Went to the Seattle Pride Parade + Festival today. Afterward, a friend asked us how it was. "There was a lot of leather, nudity, and we got a bunch of condoms." Is that what being gay is all about? Is it all about unabashed promiscuity and the celebration of fetishes?
After hearing our description of the festival, the friend responded "yeah, that sounds like Pride." I suppose as an outsider that's what you would gather from the parade and party afterward. What do you think?
Not shown - lots of very large boobies, on bicycles and otherwise, multi-colored bodies and penii (also both on and off bicycles), scantily clad persons of every color, body type, and persuasion in various stages of mock-intercourse, etc.
I've often wondered why it's called "Pride" anyway. Pride is a "sin," according to the Bible; and even for the non-religious it's generally believed to be something negative. Aren't we supposed to be humble, not prideful? Then I read this interesting article on the Huffington Post the other day, in defense of Pride:
Given the long-standing historical condemnation of pride as the root of all sin in the Christian tradition, how can we understand LGBT pride to be a blessing and not a sin? As an openly-gay theologian, teacher of theology, and ordained minister, I believe that sin is not just limited to pride or inordinate self-love. Rather, sin -- defined as the way in which, despite our best intentions, we inevitably turn our backs on who God has created us to be -- can also take the opposite form ofinordinate self-hate or shame, something that many LGBT people experience from a very early age.

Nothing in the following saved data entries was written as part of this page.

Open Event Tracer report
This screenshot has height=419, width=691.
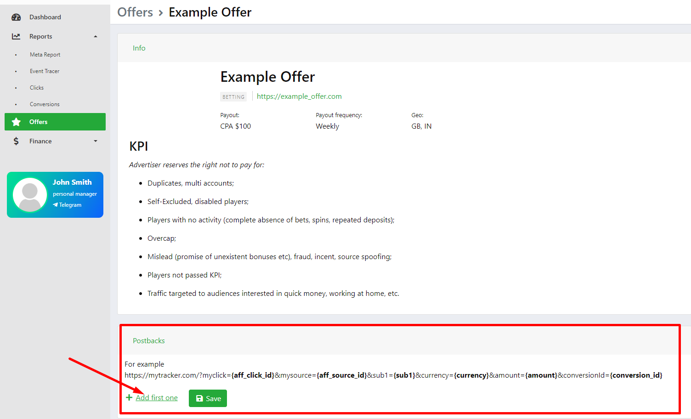coord(45,71)
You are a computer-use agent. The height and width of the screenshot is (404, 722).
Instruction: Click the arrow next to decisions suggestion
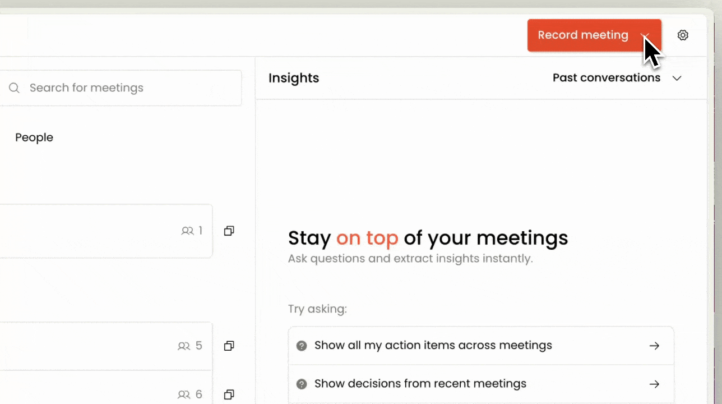654,384
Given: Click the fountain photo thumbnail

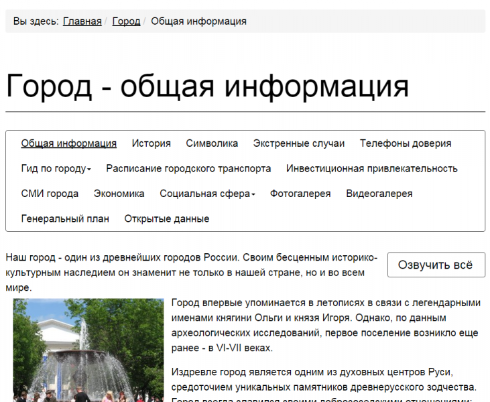Looking at the screenshot, I should (x=88, y=350).
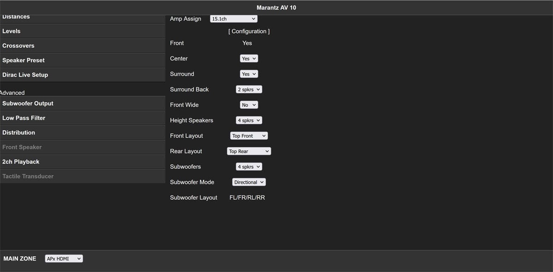Open Distribution settings
The image size is (553, 272).
coord(82,133)
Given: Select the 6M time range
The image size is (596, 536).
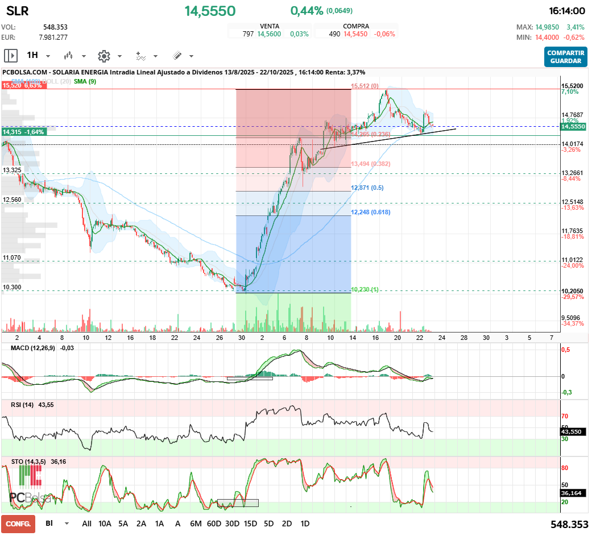Looking at the screenshot, I should tap(196, 523).
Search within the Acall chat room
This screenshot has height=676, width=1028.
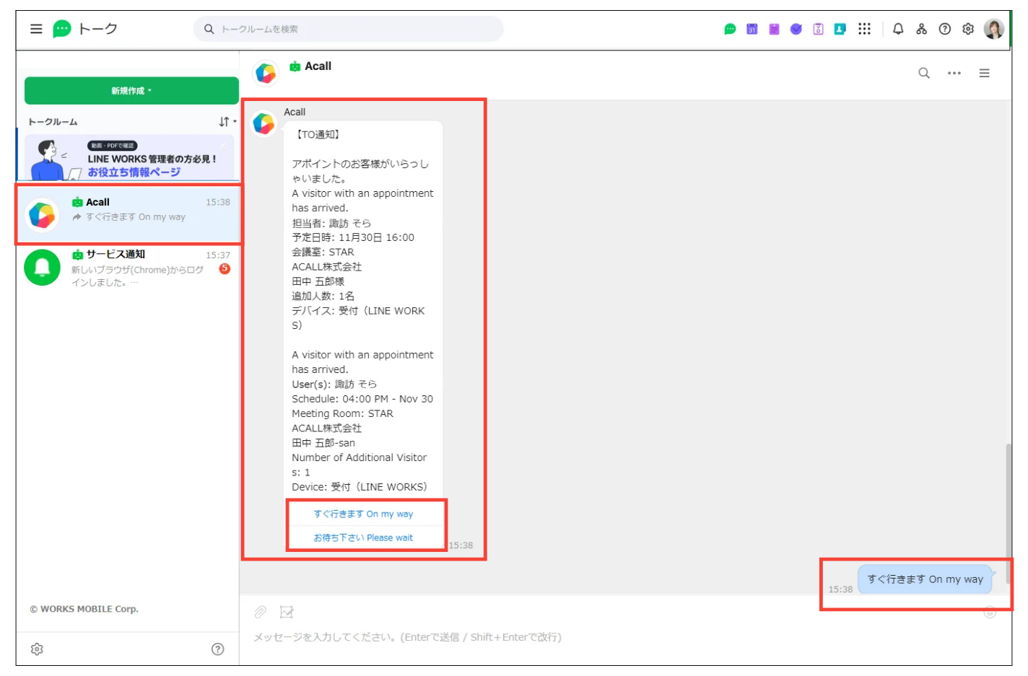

In other words, sin is not just a matter of lifting oneself up too high (as in the case of Satan, the rebellious angels, or Adam and Eve), but it is also a matter of failing to lift oneself up high enough. Many LGBT people have been taught to hide in the shadows as a result of being taunted and tormented by our peers from an early age. We are constantly told that what we do is unnatural and that God hates us. Is it any wonder, then, that so many LGBT people suffer from a toxic degree of self-hate and shame?So, then, Pride is a response to society's preference that those living the "gay lifestyle" do so in private, in the shadows, and with a healthy dose of self-condemnation and self-hatred. Pride (as in the month, or the festival) is then a time to instead celebrate oneself in the face of a culture that would rather one hate oneself. And if it's a little flamboyant and over-the-top that's defensible given the conditions gay folks are often forced to live in the rest of the year.